### EXTRACTED MATERIAL ###

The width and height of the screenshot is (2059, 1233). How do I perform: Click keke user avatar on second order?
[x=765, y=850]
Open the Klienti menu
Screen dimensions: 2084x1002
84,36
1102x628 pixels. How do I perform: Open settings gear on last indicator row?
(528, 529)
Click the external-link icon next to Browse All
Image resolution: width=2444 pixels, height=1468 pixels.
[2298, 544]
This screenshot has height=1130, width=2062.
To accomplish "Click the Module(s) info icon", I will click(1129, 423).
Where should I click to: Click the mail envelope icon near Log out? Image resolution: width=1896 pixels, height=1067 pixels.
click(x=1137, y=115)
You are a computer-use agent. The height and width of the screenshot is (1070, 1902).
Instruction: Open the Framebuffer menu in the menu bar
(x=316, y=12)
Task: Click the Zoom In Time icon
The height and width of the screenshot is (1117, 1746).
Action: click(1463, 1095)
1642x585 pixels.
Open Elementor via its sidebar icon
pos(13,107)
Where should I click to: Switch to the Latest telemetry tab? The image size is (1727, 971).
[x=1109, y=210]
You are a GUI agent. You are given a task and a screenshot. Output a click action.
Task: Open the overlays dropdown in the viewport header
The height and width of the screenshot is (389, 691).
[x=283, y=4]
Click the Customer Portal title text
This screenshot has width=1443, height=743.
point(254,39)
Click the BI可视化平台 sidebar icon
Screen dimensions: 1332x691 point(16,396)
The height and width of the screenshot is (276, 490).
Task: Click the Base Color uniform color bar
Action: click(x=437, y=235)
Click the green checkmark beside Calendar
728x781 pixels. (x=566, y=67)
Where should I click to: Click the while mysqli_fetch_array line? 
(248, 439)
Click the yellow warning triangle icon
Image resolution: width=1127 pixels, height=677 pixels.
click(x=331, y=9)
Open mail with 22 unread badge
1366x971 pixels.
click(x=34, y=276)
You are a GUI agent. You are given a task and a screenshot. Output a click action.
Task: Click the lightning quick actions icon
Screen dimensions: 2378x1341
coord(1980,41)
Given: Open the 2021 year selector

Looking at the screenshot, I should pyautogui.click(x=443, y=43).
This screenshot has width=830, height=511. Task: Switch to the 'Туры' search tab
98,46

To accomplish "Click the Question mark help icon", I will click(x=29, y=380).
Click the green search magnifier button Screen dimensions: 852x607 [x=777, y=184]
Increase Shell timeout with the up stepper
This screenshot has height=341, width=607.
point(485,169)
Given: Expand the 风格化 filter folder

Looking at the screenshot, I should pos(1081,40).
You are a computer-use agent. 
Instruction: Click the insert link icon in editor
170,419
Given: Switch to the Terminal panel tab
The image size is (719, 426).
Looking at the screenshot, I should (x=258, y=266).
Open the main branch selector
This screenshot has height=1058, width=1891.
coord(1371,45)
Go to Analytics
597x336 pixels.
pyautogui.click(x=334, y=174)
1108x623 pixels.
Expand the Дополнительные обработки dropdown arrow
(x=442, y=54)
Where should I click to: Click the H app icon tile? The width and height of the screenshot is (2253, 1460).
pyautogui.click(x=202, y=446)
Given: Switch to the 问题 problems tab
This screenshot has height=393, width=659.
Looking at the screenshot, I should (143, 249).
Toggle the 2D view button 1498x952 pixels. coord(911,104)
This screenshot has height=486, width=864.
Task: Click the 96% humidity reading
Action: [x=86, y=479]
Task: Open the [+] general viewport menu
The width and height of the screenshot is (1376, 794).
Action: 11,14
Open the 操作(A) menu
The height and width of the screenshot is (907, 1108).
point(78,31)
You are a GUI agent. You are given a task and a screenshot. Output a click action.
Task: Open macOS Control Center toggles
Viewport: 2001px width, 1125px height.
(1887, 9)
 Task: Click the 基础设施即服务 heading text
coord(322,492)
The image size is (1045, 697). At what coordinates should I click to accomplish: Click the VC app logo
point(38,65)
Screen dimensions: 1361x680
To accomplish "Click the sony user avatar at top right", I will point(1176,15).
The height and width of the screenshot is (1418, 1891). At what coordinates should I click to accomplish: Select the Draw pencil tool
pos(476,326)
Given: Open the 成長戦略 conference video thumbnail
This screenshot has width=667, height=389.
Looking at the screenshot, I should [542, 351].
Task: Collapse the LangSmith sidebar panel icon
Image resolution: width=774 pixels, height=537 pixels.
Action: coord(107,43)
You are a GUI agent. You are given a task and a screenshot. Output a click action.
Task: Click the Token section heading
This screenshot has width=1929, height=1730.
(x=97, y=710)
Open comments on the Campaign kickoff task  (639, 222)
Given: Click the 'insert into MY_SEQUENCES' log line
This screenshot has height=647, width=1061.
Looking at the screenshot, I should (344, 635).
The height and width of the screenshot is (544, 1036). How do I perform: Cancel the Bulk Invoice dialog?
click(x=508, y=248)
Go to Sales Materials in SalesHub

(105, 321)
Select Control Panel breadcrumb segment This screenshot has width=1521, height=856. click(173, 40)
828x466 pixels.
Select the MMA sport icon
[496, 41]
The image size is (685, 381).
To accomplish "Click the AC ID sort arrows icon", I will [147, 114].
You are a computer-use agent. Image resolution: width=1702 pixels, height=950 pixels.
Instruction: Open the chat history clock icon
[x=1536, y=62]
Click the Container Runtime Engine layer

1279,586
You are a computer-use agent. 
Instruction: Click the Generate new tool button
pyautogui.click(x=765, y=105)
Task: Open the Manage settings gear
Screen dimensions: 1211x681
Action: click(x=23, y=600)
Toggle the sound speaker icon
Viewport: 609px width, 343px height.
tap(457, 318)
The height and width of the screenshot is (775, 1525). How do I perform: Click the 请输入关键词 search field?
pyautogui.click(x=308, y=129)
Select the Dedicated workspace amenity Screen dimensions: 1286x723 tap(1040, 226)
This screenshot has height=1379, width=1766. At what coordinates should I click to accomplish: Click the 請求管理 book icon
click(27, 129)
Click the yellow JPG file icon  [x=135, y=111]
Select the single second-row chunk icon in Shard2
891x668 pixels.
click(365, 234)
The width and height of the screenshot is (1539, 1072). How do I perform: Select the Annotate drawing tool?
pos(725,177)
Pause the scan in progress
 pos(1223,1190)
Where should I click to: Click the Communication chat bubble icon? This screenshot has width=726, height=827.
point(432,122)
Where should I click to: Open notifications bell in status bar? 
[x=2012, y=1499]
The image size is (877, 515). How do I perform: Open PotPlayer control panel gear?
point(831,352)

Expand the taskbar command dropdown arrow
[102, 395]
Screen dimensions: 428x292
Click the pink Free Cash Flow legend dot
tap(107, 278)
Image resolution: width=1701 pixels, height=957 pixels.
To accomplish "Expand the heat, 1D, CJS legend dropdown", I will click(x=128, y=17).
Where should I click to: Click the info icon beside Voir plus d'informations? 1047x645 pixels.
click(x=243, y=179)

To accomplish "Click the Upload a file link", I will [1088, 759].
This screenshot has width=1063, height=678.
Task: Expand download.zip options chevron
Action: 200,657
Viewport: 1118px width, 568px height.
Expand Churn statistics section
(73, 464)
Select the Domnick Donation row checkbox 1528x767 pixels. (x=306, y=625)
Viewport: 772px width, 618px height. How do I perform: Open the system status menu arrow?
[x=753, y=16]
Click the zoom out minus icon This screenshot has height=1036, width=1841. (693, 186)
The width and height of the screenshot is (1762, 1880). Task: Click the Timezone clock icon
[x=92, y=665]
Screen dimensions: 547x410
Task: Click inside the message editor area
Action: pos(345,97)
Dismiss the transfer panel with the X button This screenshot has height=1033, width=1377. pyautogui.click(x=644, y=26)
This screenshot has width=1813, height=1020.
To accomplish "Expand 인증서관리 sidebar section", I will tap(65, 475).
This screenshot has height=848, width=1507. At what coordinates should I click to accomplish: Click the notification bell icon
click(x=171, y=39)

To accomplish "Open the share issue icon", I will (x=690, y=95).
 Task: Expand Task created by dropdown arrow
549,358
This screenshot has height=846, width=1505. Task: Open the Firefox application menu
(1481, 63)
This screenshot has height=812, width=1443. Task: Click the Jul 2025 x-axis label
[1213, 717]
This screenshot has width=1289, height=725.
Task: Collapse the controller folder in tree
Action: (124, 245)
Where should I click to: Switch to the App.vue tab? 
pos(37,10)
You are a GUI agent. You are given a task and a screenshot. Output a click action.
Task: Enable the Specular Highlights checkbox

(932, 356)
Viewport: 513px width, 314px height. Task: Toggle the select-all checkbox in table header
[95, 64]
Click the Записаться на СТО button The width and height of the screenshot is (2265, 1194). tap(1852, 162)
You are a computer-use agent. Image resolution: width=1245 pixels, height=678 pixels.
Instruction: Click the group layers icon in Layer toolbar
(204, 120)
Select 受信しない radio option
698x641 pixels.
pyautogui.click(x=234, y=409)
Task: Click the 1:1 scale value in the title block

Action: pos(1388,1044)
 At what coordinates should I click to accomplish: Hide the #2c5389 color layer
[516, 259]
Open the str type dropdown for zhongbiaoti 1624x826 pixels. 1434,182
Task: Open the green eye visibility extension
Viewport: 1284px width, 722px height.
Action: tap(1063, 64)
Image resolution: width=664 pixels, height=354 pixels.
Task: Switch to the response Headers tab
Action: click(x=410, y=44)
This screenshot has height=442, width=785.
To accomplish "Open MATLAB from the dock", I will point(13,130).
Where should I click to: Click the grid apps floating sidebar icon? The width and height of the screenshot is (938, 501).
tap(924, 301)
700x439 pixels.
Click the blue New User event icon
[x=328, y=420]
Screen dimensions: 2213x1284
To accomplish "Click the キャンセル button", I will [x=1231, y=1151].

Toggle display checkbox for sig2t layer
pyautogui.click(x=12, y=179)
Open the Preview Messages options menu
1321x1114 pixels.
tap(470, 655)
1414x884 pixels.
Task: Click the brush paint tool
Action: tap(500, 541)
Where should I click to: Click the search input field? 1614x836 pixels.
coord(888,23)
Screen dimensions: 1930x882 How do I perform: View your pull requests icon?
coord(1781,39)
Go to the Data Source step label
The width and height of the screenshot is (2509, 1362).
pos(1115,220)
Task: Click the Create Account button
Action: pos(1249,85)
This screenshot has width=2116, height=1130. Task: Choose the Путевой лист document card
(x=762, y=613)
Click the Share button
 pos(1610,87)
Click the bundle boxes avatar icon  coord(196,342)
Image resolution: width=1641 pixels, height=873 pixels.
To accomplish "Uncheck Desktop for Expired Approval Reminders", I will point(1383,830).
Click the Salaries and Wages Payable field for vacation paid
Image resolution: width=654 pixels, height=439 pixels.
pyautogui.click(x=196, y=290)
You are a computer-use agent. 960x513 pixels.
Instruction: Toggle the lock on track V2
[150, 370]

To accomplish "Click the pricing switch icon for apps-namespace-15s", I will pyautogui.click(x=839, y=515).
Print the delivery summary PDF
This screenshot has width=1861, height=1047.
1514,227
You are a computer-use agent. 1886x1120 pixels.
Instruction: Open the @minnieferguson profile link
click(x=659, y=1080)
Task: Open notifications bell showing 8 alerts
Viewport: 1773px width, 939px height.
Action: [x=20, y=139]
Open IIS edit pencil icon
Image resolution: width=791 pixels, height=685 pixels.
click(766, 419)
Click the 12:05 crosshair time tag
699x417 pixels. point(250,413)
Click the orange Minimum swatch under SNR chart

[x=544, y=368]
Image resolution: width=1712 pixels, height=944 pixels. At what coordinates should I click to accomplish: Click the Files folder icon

###

### ACTIVITY
Scan the lines above for the word "with", then copy each line that has it.

### COMPLETED TASK
Open mail with 22 unread badge
Increase Shell timeout with the up stepper
Dismiss the transfer panel with the X button This screenshot has height=1033, width=1377. pyautogui.click(x=644, y=26)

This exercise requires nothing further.